Globaler Ladestandard für E-Fahrzeuge Innogy tritt CharIN bei

Innogy ist neues Mitglied von CharIN. Die Initiative hat das Ziel, den europäischen und nordamerikanischen Ladestandard für Elektrofahrzeuge – das Combined Charging System (CCS) – zum einheitlichen globalen Ladestandard auszubauen.
Innogy ist neues Mitglied von CharIN. Die Initiative hat das Ziel, den europäischen und nordamerikanischen Ladestandard für Elektrofahrzeuge – das Combined Charging System (CCS) – zum einheitlichen globalen Ladestandard auszubauen.

Die Initiative CharIN ist mit Innogy um ein neues Mitglied reicher. Die RWE-Tochter befasst sich mit der Standardisierung der Lademöglichkeiten für E-Fahrzeuge. Gemeinsam mit über 160 Stadtwerkepartnern hat das Unternehmen mit Intercharge ein deutschlandweites Ladenetz aufgebaut.

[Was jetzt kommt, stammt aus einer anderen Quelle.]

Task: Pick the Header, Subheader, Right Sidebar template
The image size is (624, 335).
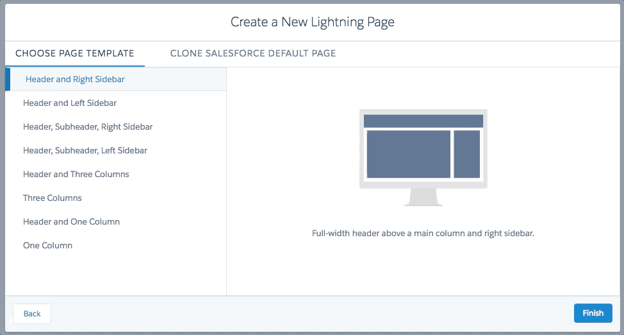Action: click(88, 126)
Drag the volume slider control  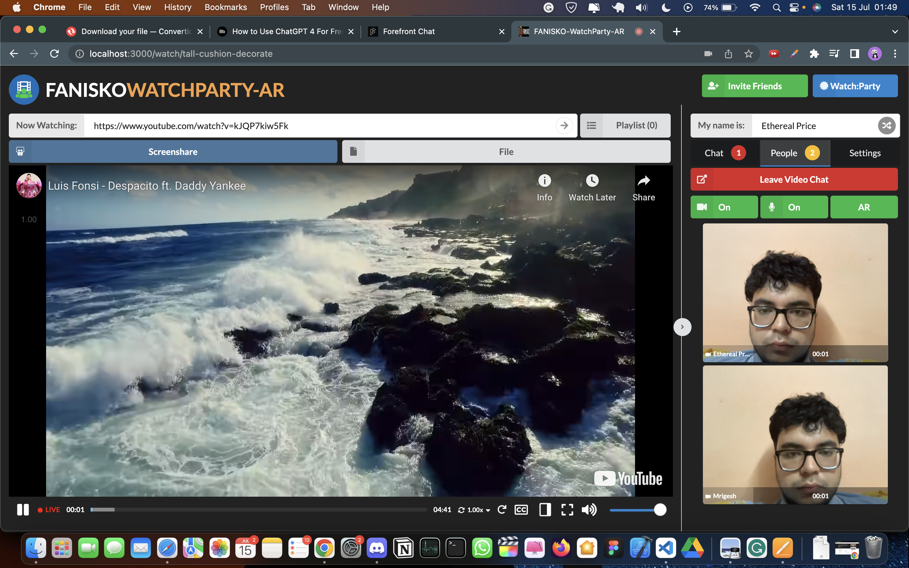pos(660,510)
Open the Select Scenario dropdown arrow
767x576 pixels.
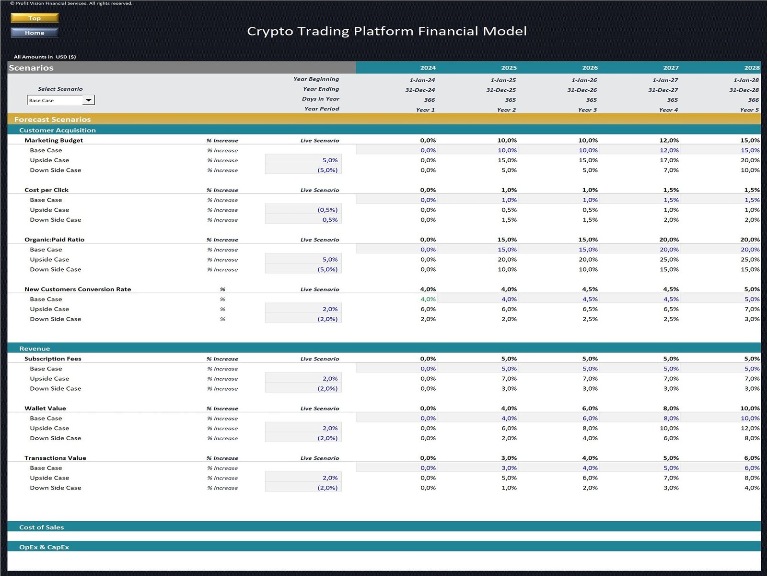point(89,100)
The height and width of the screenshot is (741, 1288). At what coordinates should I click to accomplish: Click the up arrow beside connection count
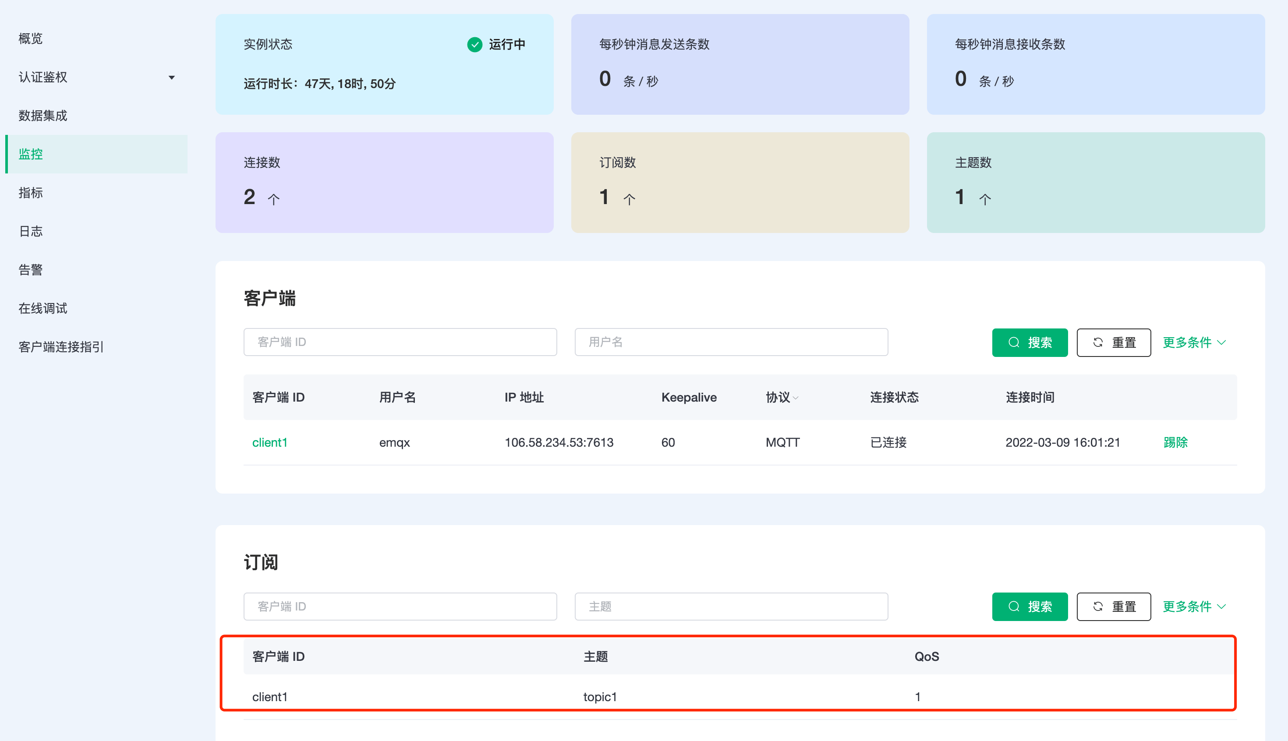273,199
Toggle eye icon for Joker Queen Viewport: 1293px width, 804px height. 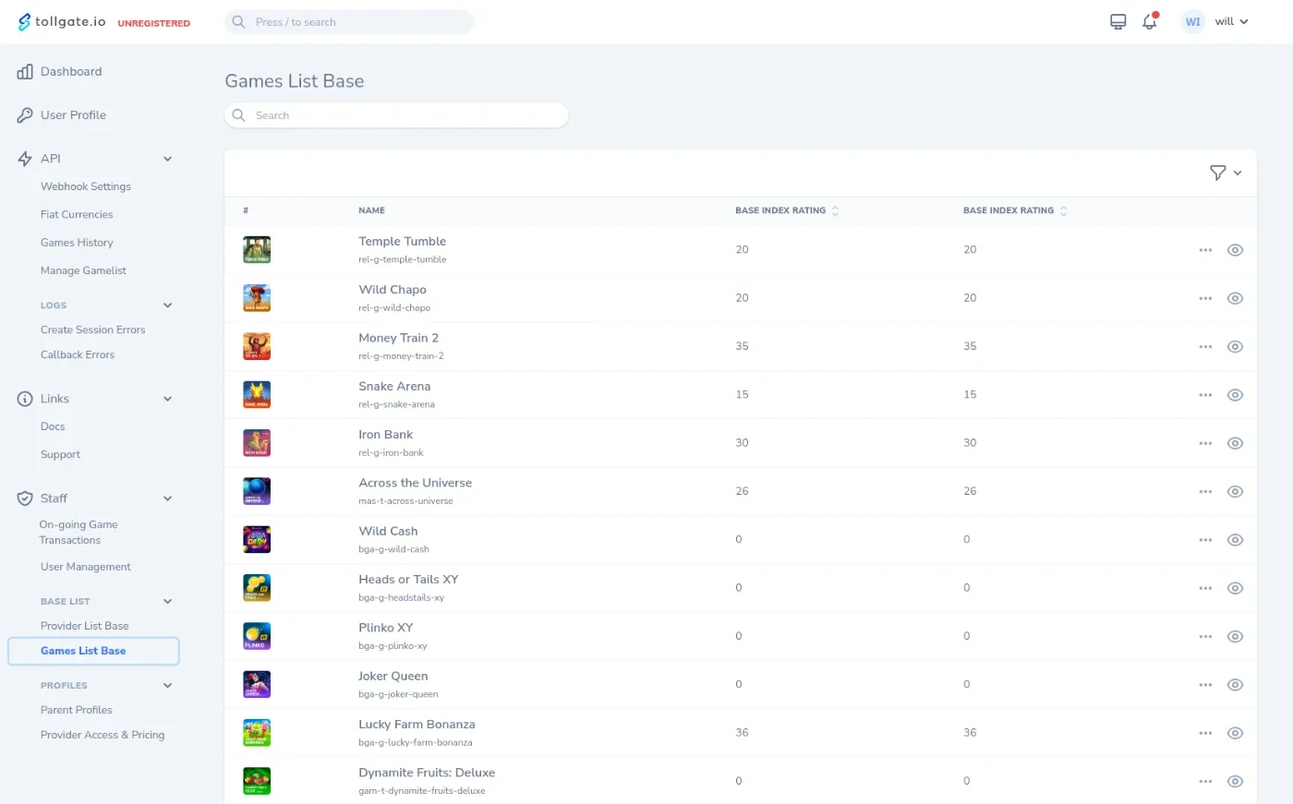(1235, 685)
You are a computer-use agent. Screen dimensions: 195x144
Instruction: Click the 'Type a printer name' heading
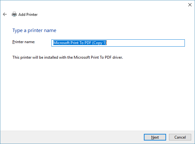pos(34,30)
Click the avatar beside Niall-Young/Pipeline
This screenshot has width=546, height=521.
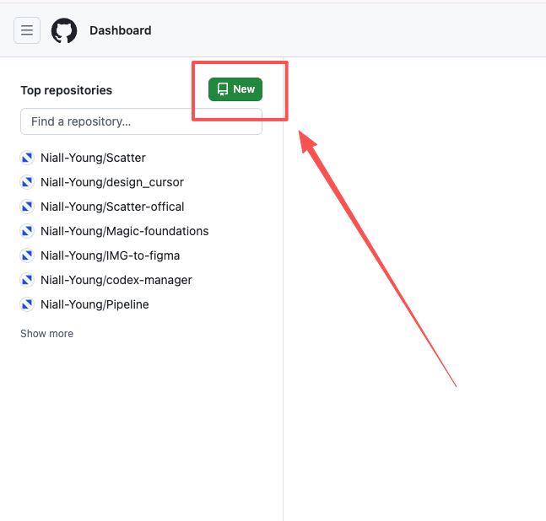point(27,304)
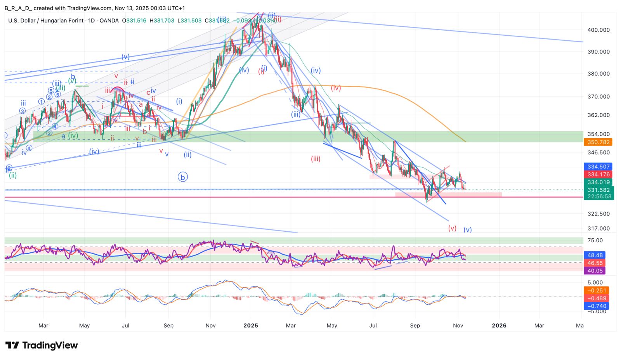
Task: Click the orange 350.782 moving average price tag
Action: point(598,142)
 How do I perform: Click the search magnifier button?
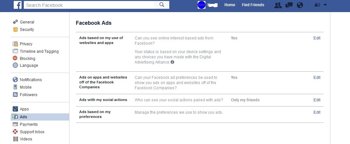162,5
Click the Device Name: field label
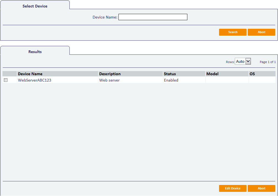This screenshot has width=278, height=196. 105,17
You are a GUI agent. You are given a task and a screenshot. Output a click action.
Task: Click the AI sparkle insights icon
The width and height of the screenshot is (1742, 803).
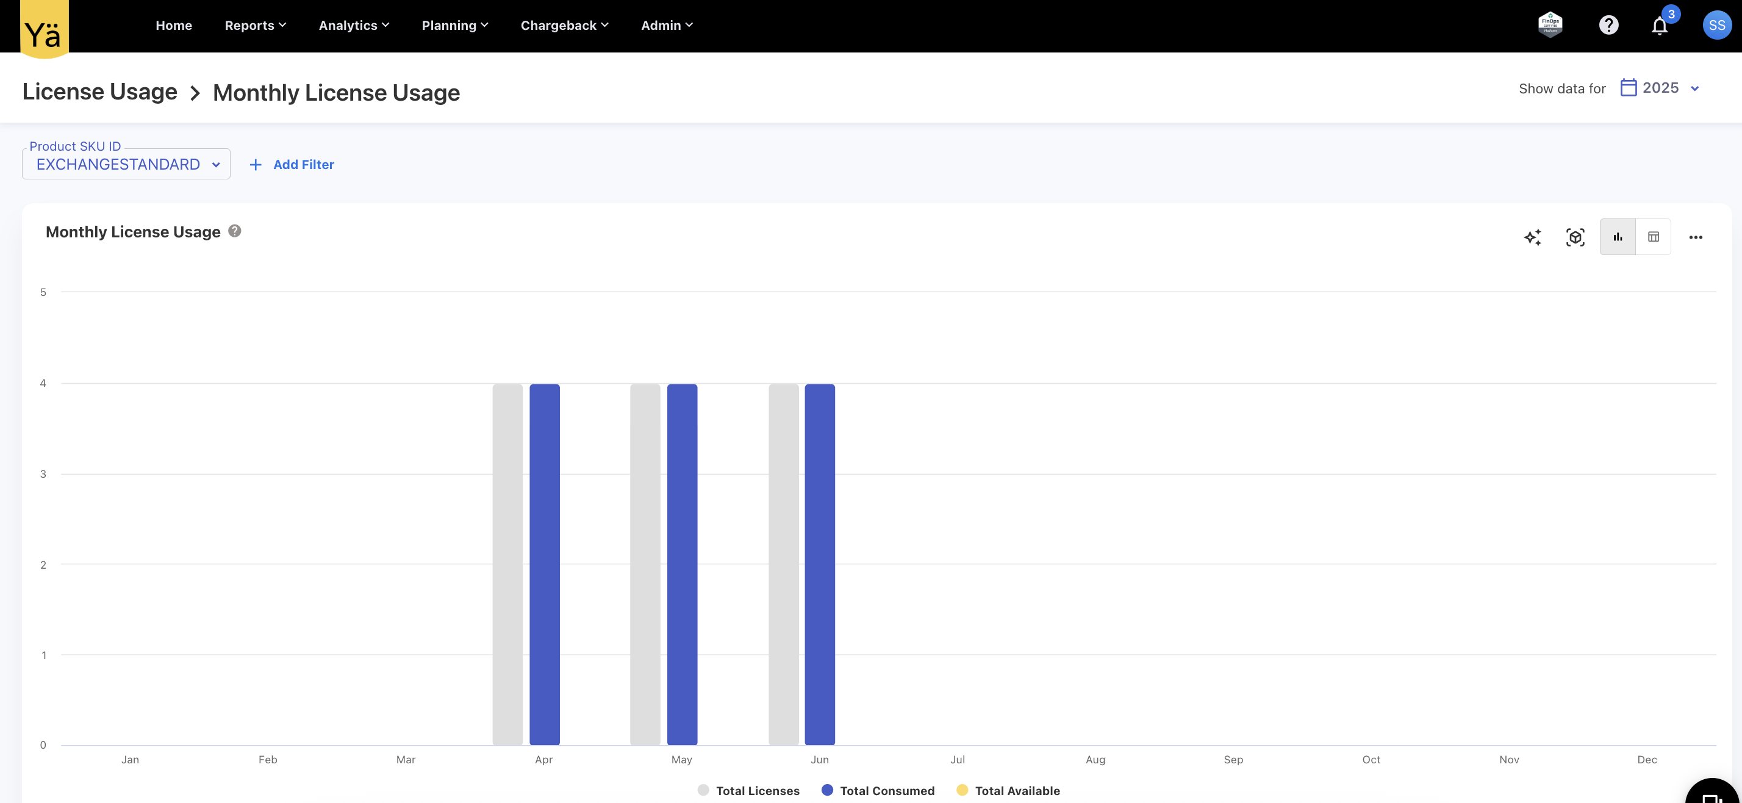click(x=1532, y=237)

Innogy möchte Ladestationen für alle Fahrzeugtypen nutzbar machen. Das Combined Charging System (CCS) kombiniert den Typ-2-Stecker fürs Wechselstromladen mit der Combo-2-Kupplung zur Gleichstromladung. Die EU hat dieses System per Richtlinie im Jahr 2014 als europäischen Standard festgelegt. CCS ist laut CharIN aktuell die einzige Technologie, die alle Ladeszenarien in einem Produkt abbilden kann. Die grundlegenden Ziele der Initiative sind es daher, CCS zum weltweiten Standard für das Laden von Elektrofahrzeugen zu etablieren. Zudem soll ein Zertifizierungssystem für Hersteller entstehen, die CCS für ihre Produkte nutzen.

»Elektromobilität wird in der Breite nur mit einer standardisierten Ladetechnologie erfolgreich sein. Die CharIN Initiative bietet eine hervorragende Möglichkeit, das Combined Charging System als offenen und international anerkannten Hochleistungs-Ladestandard zu etablieren und in Richtung ultraschnelles Laden weiter zu entwickeln. Daran möchten wir uns beteiligen,« erklärt Elke Temme, Leiterin des Bereichs eMobility von Innogy den Beitritt in die Initiative.